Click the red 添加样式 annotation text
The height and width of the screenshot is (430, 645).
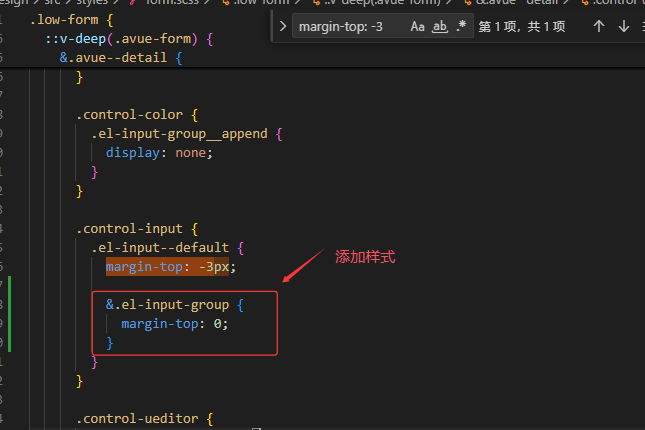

--

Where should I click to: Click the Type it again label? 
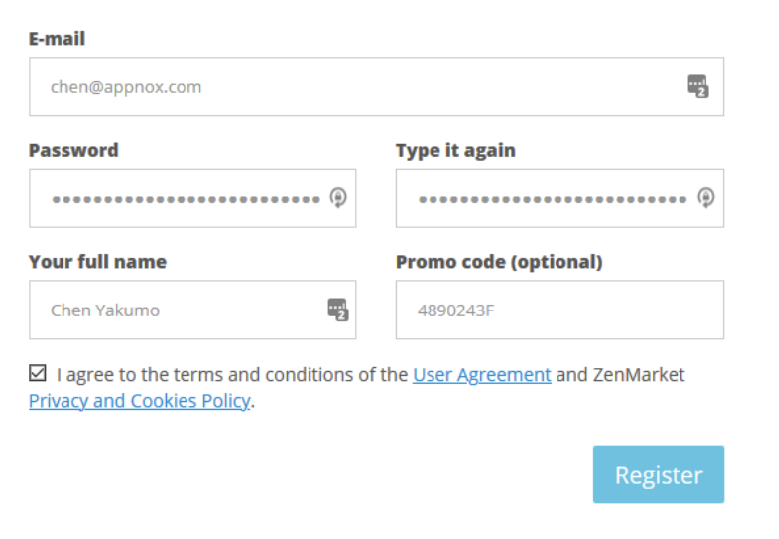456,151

---

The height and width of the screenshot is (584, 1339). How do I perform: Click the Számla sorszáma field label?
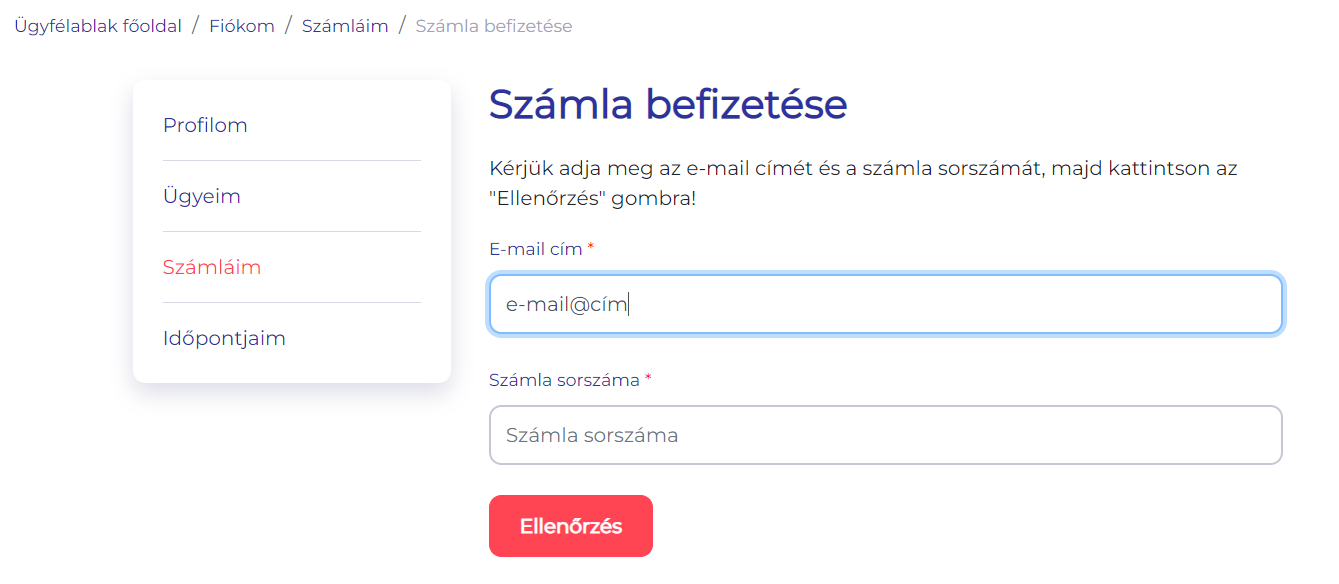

Exercise description:
Which lines of the material above hold the string "screenshot"? Pull them out.

Your solution:
The height and width of the screenshot is (430, 645).
The height and width of the screenshot is (584, 1339). How do I perform: Click the Számla sorszáma field label?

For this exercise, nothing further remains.